Iraqi Kurdistan parliament chief calls on Barzani to resign after lightning Kirkuk takeover

The head of the Iraqi Kurdistan Parliament has called on the Kurdish president to step down, as government forces took control of oil fields in the disputed province of Kirkuk.
2 min read
18 October, 2017
Barzani has said the evacuation of Kirkuk was forced by "certain people" [Getty]

The head of the Iraqi Kurdistan Parliament has called on the Kurdish president to step down, as government forces took full control of oil fields in the disputed northern province of Kirkuk.

Yousif Mohamed made the remarks on Tuesday, demanding that Massud Barzani resign from his position as the head of the regional government, according to local media.

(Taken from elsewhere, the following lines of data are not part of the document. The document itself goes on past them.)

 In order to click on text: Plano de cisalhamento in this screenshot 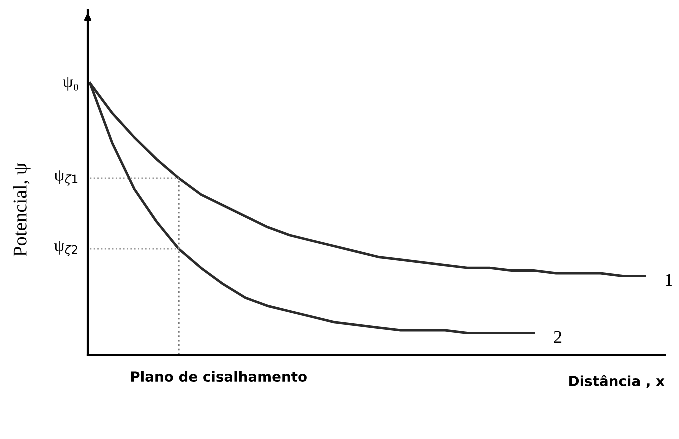, I will do `click(219, 376)`.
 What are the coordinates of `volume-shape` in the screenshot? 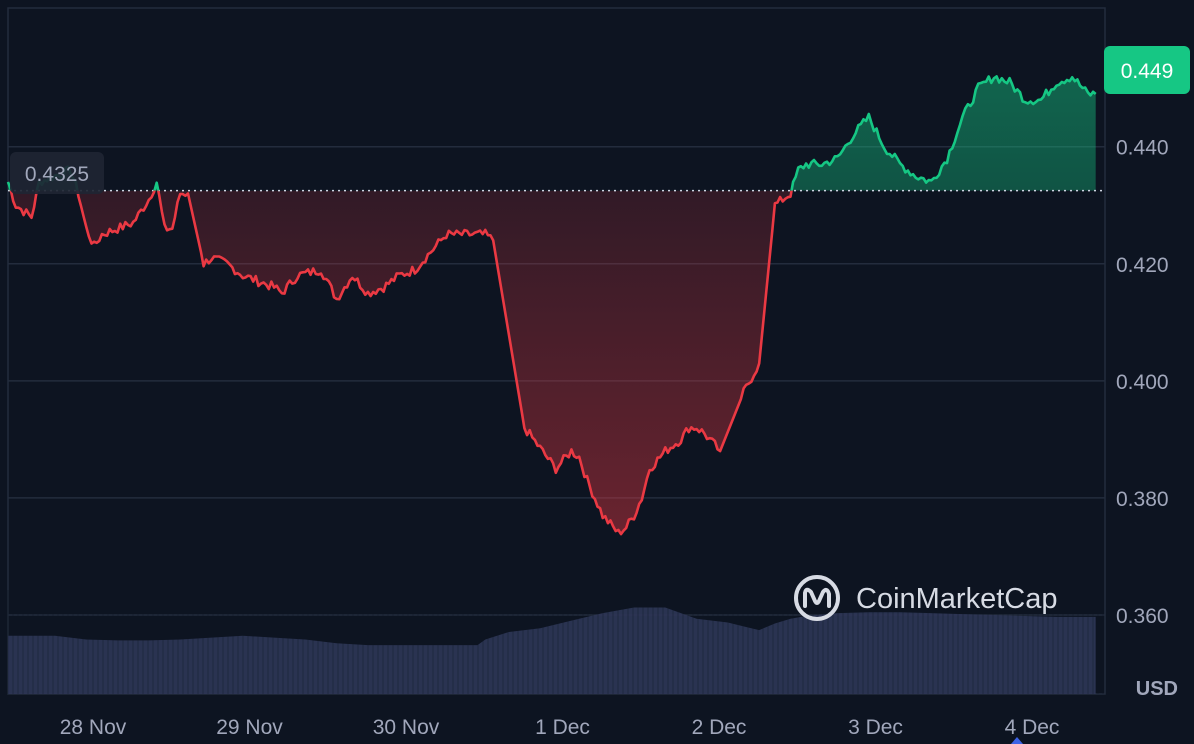 It's located at (552, 650).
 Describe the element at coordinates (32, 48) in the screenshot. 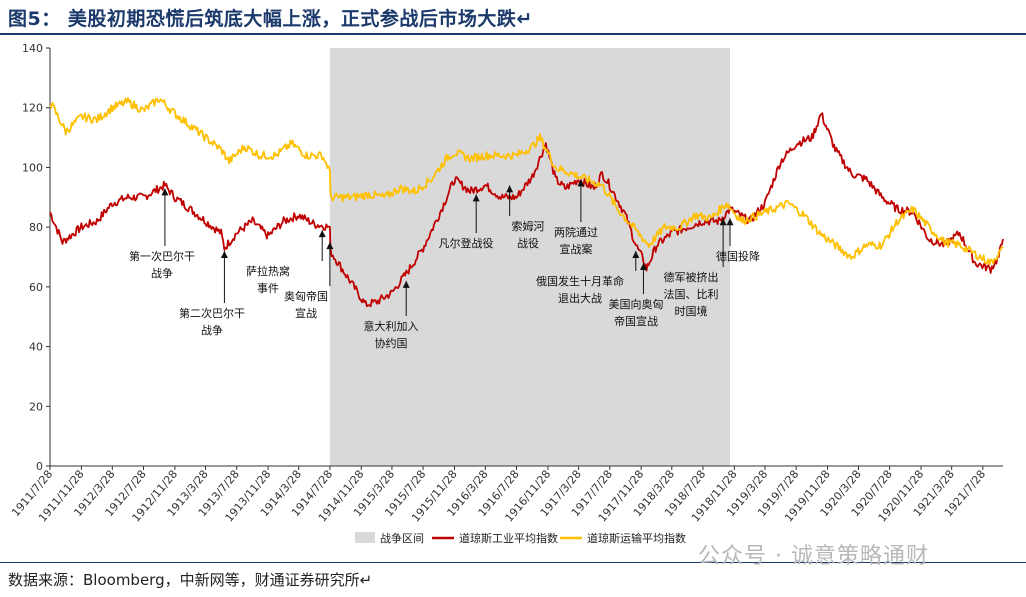

I see `y-tick-label: 140` at that location.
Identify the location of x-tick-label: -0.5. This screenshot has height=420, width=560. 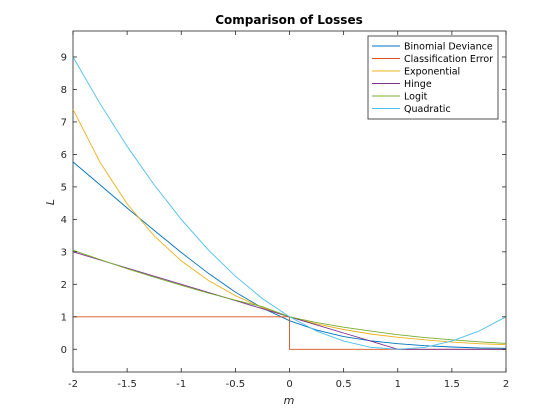
(236, 384).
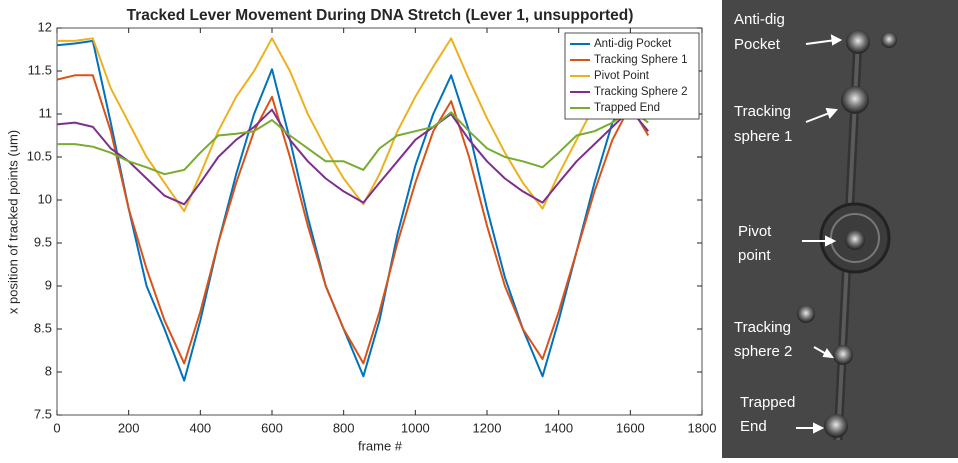 This screenshot has height=463, width=958. Describe the element at coordinates (627, 108) in the screenshot. I see `legend-label: Trapped End` at that location.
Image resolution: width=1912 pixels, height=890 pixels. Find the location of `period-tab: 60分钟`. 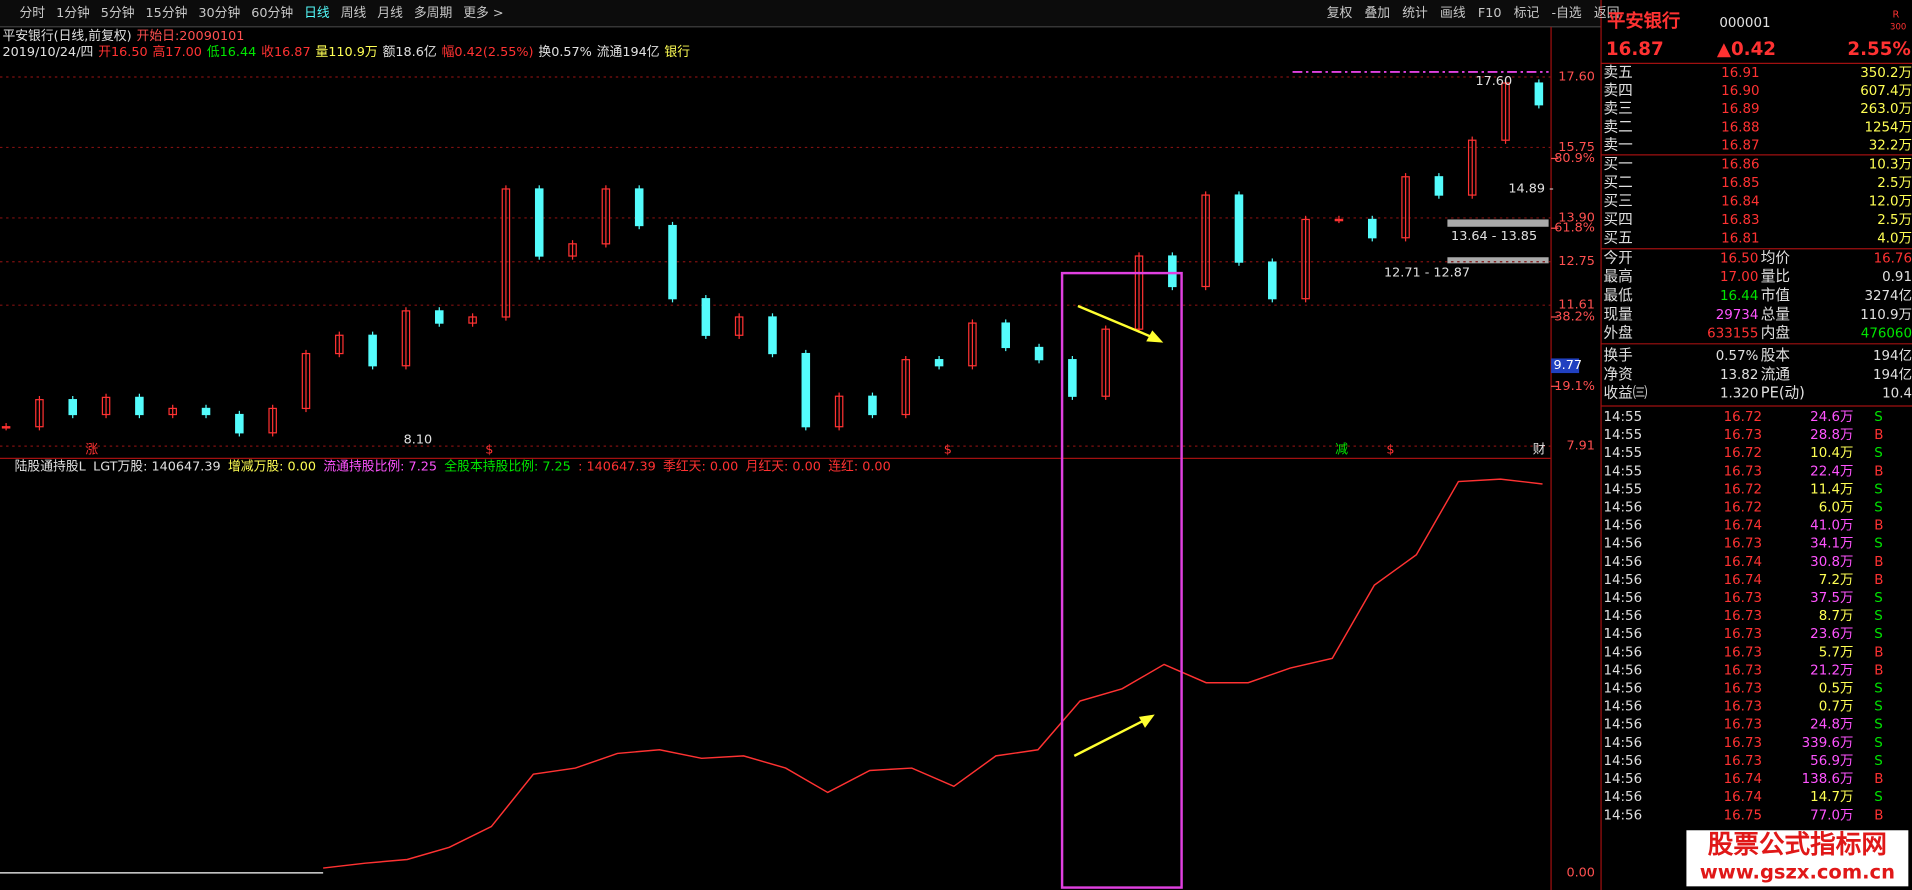

period-tab: 60分钟 is located at coordinates (272, 13).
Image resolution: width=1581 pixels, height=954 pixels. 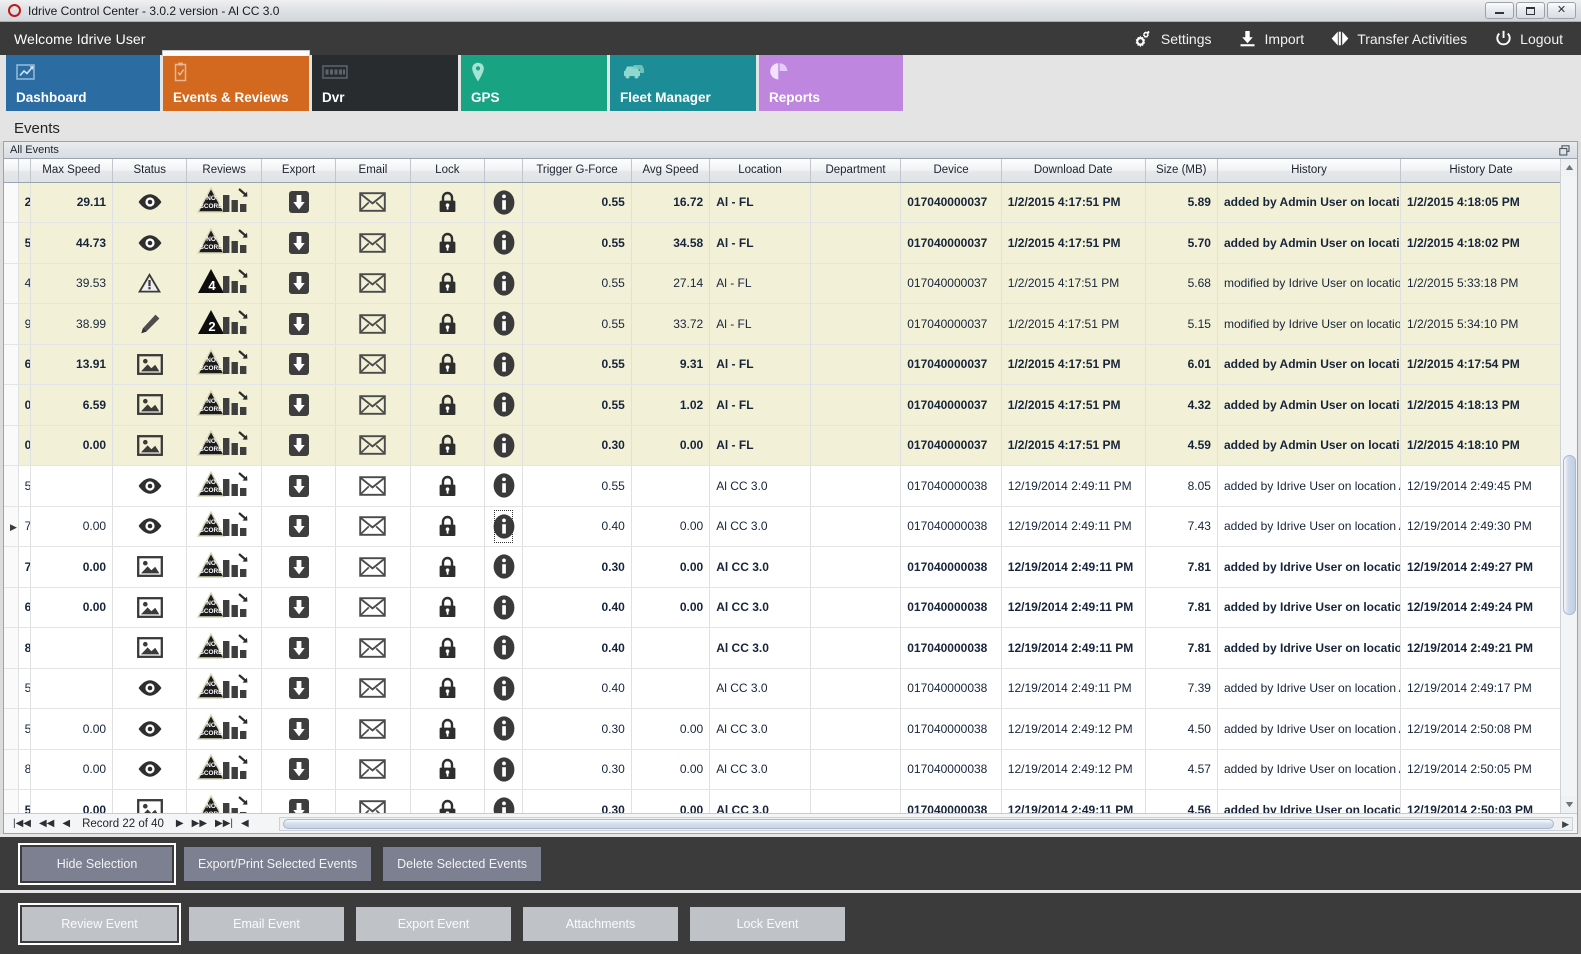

"You must admit that you have failed and leave our people to decide our own fate, which is not for you to determine, according to your wishes," Mohamed told Barzani.

"We are all prisoners to a political elite that is trying take control of the nation's wealth in order to expand its power," he added, accusing Barzani of "illegally" ruling the autonomous region for 12 years.

Iraqi forces said on Wednesday they had achieved their objectives in a lightning operation that saw them sweep through disputed Kurdish-held territory in a punishing riposte to an independence vote last month.

On Monday and Tuesday, federal troops and allied militia retook the northern province of Kirkuk and its lucrative oil fields, as well as formerly Kurdish-held areas of Nineveh and Diyala provinces - all outside the autonomous Kurdistan region.

The 48-hour operation saw Kurdish forces almost entirely confined to their longstanding three-province autonomous region in the north.

Barzani has said the evacuation of Kirkuk was forced by "certain people in a certain party," a swipe at his political opponents in the Patriotic Union of Kurdistan, known as the PUK. Barzani heads the Kurdistan Democratic Party, or KDP.

The General Command of the peshmerga, nominally in Barzani's hands, went even further, accusing PUK officials of "a great and historic treason against Kurdistan."

Their accusations were grounded in reports that peshmerga divisions loyal to the PUK had abandoned their positions as the Iraqi government forces advanced, though the KDP-aligned divisions also withdrew, in Kirkuk and in other parts of the country.